---- Dataset extract

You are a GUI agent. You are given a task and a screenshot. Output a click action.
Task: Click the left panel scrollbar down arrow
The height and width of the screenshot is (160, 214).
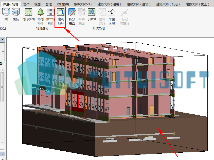tap(3, 142)
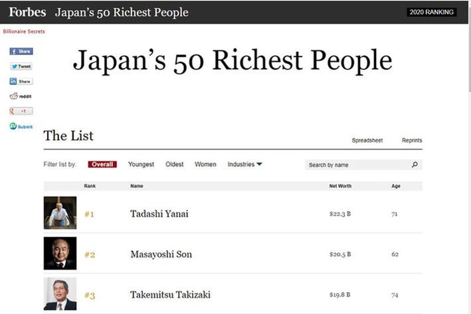Click the Search by name field
The width and height of the screenshot is (471, 314).
[x=357, y=165]

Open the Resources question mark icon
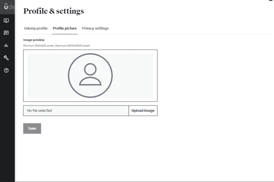pos(6,71)
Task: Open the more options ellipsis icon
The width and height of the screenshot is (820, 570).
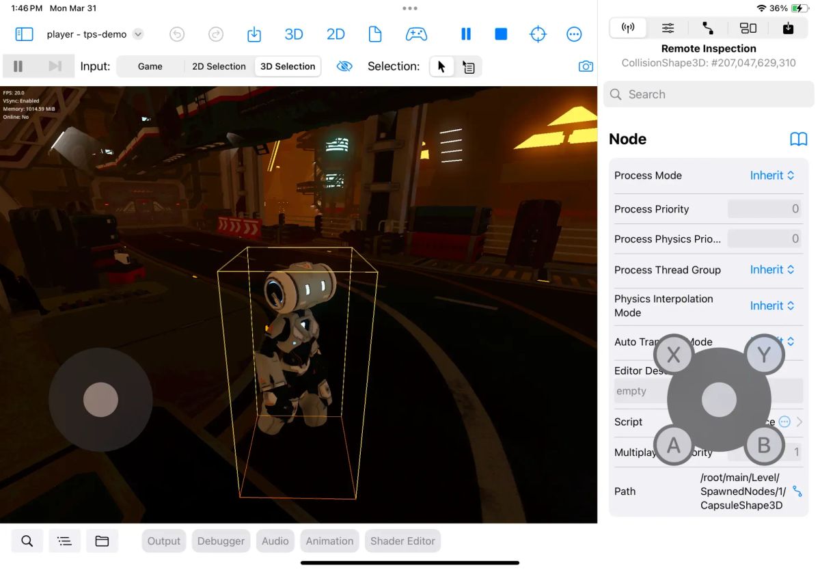Action: [573, 33]
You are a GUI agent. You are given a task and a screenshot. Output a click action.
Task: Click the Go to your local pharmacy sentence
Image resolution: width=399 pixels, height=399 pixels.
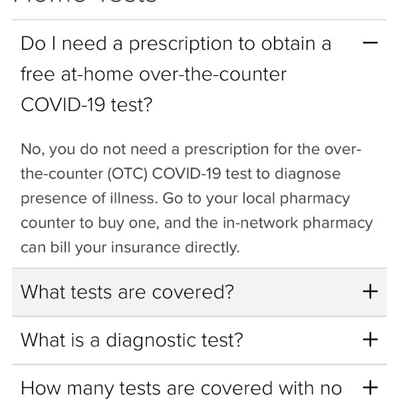256,199
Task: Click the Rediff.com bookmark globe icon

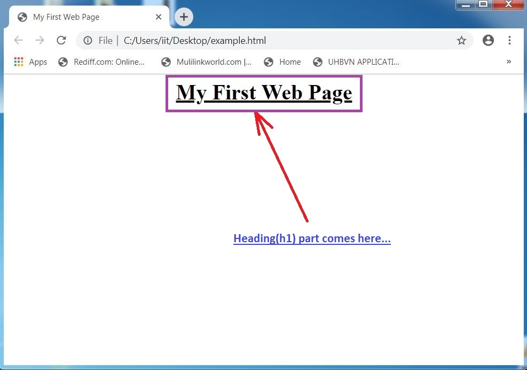Action: coord(63,61)
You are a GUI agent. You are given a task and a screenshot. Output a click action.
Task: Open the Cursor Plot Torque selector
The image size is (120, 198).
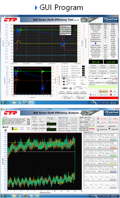pyautogui.click(x=80, y=88)
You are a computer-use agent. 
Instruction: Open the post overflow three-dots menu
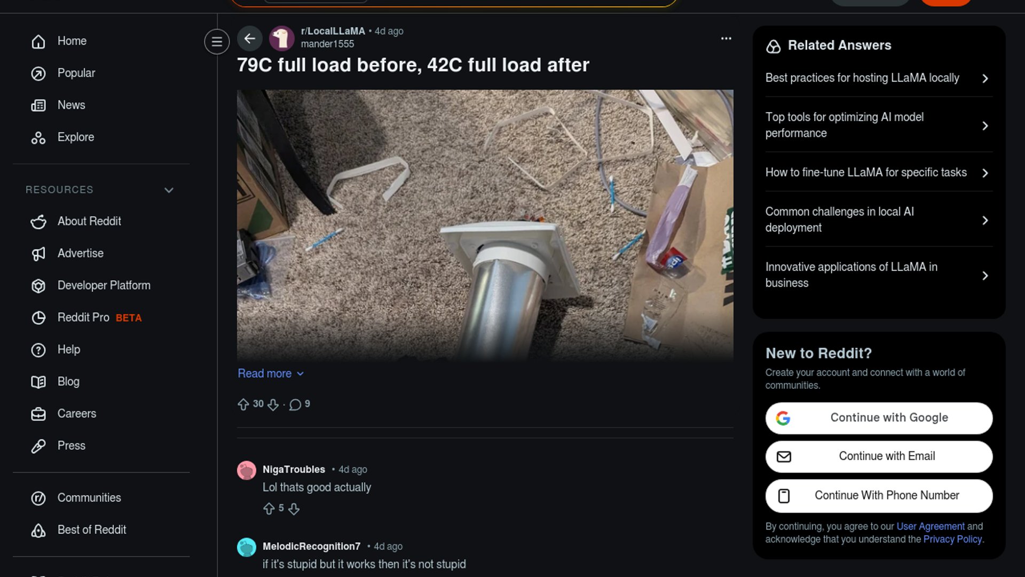[x=726, y=38]
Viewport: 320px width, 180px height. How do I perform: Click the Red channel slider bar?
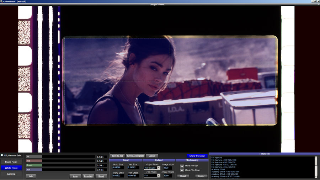60,161
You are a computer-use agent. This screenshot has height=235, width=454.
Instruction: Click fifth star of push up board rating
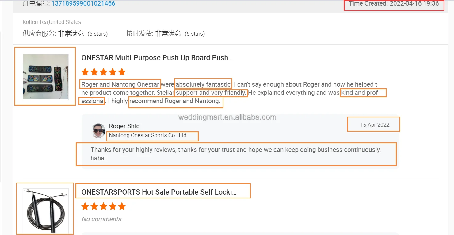[x=122, y=72]
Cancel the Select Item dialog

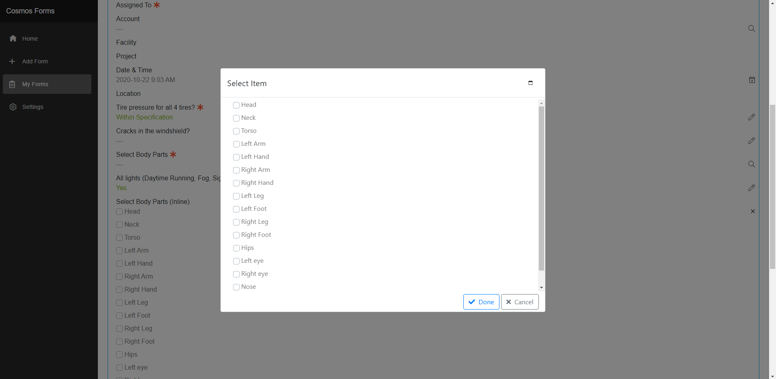(520, 302)
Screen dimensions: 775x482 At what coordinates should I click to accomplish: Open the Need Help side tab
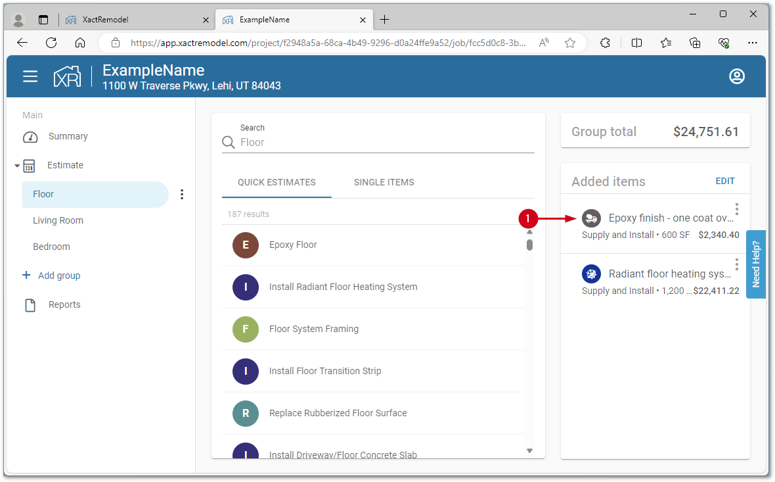pyautogui.click(x=755, y=264)
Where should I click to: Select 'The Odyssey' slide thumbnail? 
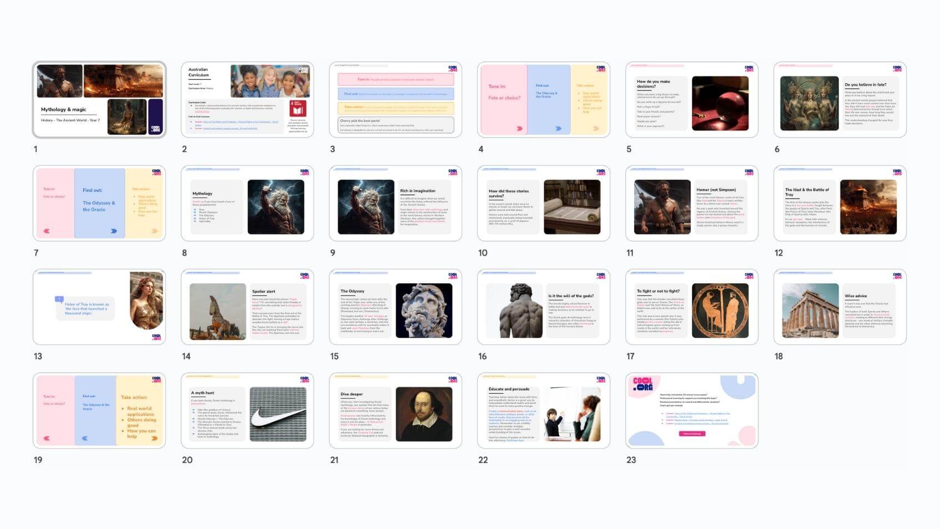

--------

Output the records exactly. Drop the images.

» **Your response**
You are a GUI agent. You are given a task and a screenshot. Output a click action.
Task: Click the left panel scrollbar down arrow
The height and width of the screenshot is (160, 214).
tap(3, 142)
Click the Search by name field
The width and height of the screenshot is (471, 314).
[x=357, y=165]

Open the Resources question mark icon
pos(6,71)
Task: Open the more options ellipsis icon
The width and height of the screenshot is (820, 570).
Action: [573, 33]
You are a GUI agent. You are given a task and a screenshot. Output a click action.
Task: Click the Go to your local pharmacy sentence
Image resolution: width=399 pixels, height=399 pixels.
256,199
Task: Click the Rediff.com bookmark globe icon

Action: coord(63,61)
You are a GUI agent. You are given a task and a screenshot. Output a click action.
Task: Open the Cursor Plot Torque selector
The image size is (120, 198).
pyautogui.click(x=80, y=88)
You are a computer-use agent. 
Instruction: Open the post overflow three-dots menu
[x=726, y=38]
Viewport: 320px width, 180px height. How do I perform: Click the Red channel slider bar?
60,161
You are a computer-use agent. This screenshot has height=235, width=454.
Instruction: Click fifth star of push up board rating
[x=122, y=72]
Cancel the Select Item dialog

(520, 302)
Screen dimensions: 775x482 At what coordinates should I click to accomplish: Open the Need Help side tab
pyautogui.click(x=755, y=264)
Where should I click to: Select 'The Odyssey' slide thumbnail? 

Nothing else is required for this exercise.